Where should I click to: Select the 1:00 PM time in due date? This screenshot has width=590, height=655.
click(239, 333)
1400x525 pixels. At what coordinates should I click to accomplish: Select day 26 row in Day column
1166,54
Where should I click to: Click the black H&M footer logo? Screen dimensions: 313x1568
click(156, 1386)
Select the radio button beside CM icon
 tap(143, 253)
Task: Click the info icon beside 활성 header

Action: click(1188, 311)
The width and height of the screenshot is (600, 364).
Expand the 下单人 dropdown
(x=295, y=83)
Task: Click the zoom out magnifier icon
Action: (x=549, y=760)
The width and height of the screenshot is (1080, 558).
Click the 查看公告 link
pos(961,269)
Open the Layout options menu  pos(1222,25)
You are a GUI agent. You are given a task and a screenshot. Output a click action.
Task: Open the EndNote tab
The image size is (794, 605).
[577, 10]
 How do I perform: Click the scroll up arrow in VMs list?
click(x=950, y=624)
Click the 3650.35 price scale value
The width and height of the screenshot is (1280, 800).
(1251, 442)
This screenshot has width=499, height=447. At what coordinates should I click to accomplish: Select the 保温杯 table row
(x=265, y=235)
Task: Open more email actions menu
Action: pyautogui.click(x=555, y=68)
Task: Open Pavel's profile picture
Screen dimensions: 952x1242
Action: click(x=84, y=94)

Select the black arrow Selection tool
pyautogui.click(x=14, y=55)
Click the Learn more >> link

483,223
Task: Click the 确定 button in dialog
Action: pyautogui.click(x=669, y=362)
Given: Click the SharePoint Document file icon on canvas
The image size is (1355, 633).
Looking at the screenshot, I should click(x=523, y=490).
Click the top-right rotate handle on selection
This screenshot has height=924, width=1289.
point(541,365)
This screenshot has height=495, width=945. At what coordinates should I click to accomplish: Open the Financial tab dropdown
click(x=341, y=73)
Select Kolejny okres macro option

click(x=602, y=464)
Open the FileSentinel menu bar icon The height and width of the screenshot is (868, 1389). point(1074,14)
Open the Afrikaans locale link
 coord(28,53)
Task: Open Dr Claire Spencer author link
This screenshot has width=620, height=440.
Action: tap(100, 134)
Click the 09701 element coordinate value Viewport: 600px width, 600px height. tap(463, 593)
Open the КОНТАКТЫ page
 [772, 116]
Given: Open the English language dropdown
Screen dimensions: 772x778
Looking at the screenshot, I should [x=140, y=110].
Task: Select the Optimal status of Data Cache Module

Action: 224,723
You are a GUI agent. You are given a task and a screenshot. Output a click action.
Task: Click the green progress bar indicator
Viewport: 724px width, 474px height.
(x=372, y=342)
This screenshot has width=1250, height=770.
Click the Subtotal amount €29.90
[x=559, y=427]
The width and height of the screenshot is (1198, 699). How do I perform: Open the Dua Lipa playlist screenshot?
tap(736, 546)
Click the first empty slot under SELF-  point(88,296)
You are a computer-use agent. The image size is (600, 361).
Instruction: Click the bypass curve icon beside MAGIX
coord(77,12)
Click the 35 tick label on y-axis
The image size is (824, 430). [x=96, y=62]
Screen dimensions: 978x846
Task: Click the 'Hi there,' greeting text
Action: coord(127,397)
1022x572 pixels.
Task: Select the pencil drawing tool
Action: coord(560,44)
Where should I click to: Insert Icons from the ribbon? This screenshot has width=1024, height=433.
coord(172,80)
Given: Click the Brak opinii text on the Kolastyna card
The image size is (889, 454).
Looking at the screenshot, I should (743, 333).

Assigned task = Each record is to be retyped exactly as written.

Your response =
Where should I click to: Select the 1:00 PM time in due date? This screenshot has width=590, height=655.
click(239, 333)
1400x525 pixels. At what coordinates should I click to accomplish: Select day 26 row in Day column
1166,54
Where should I click to: Click the black H&M footer logo? Screen dimensions: 313x1568
click(156, 1386)
Select the radio button beside CM icon
 tap(143, 253)
Task: Click the info icon beside 활성 header

Action: click(1188, 311)
The width and height of the screenshot is (600, 364).
Expand the 下单人 dropdown
(x=295, y=83)
Task: Click the zoom out magnifier icon
Action: (x=549, y=760)
The width and height of the screenshot is (1080, 558).
Click the 查看公告 link
pos(961,269)
Open the Layout options menu  pos(1222,25)
You are a GUI agent. You are given a task and a screenshot. Output a click action.
Task: Open the EndNote tab
The image size is (794, 605).
[577, 10]
 How do I perform: Click the scroll up arrow in VMs list?
click(x=950, y=624)
Click the 3650.35 price scale value
The width and height of the screenshot is (1280, 800).
(1251, 442)
This screenshot has width=499, height=447. At what coordinates should I click to accomplish: Select the 保温杯 table row
(x=265, y=235)
Task: Open more email actions menu
Action: pyautogui.click(x=555, y=68)
Task: Open Pavel's profile picture
Screen dimensions: 952x1242
Action: click(x=84, y=94)

Select the black arrow Selection tool
pyautogui.click(x=14, y=55)
Click the Learn more >> link

483,223
Task: Click the 确定 button in dialog
Action: pyautogui.click(x=669, y=362)
Given: Click the SharePoint Document file icon on canvas
The image size is (1355, 633).
Looking at the screenshot, I should click(x=523, y=490).
Click the top-right rotate handle on selection
This screenshot has height=924, width=1289.
point(541,365)
This screenshot has height=495, width=945. At what coordinates should I click to accomplish: Open the Financial tab dropdown
click(x=341, y=73)
Select Kolejny okres macro option

click(x=602, y=464)
Open the FileSentinel menu bar icon The height and width of the screenshot is (868, 1389). point(1074,14)
Open the Afrikaans locale link
 coord(28,53)
Task: Open Dr Claire Spencer author link
This screenshot has width=620, height=440.
Action: tap(100, 134)
Click the 09701 element coordinate value Viewport: 600px width, 600px height. tap(463, 593)
Open the КОНТАКТЫ page
 [772, 116]
Given: Open the English language dropdown
Screen dimensions: 772x778
Looking at the screenshot, I should [x=140, y=110].
Task: Select the Optimal status of Data Cache Module

Action: 224,723
You are a GUI agent. You are given a task and a screenshot. Output a click action.
Task: Click the green progress bar indicator
Viewport: 724px width, 474px height.
(x=372, y=342)
This screenshot has width=1250, height=770.
Click the Subtotal amount €29.90
[x=559, y=427]
The width and height of the screenshot is (1198, 699). How do I perform: Open the Dua Lipa playlist screenshot?
tap(736, 546)
Click the first empty slot under SELF-  point(88,296)
You are a computer-use agent. The image size is (600, 361).
Instruction: Click the bypass curve icon beside MAGIX
coord(77,12)
Click the 35 tick label on y-axis
The image size is (824, 430). [x=96, y=62]
Screen dimensions: 978x846
Task: Click the 'Hi there,' greeting text
Action: coord(127,397)
1022x572 pixels.
Task: Select the pencil drawing tool
Action: coord(560,44)
Where should I click to: Insert Icons from the ribbon? This screenshot has width=1024, height=433.
coord(172,80)
Given: Click the Brak opinii text on the Kolastyna card
The image size is (889, 454).
Looking at the screenshot, I should (743, 333).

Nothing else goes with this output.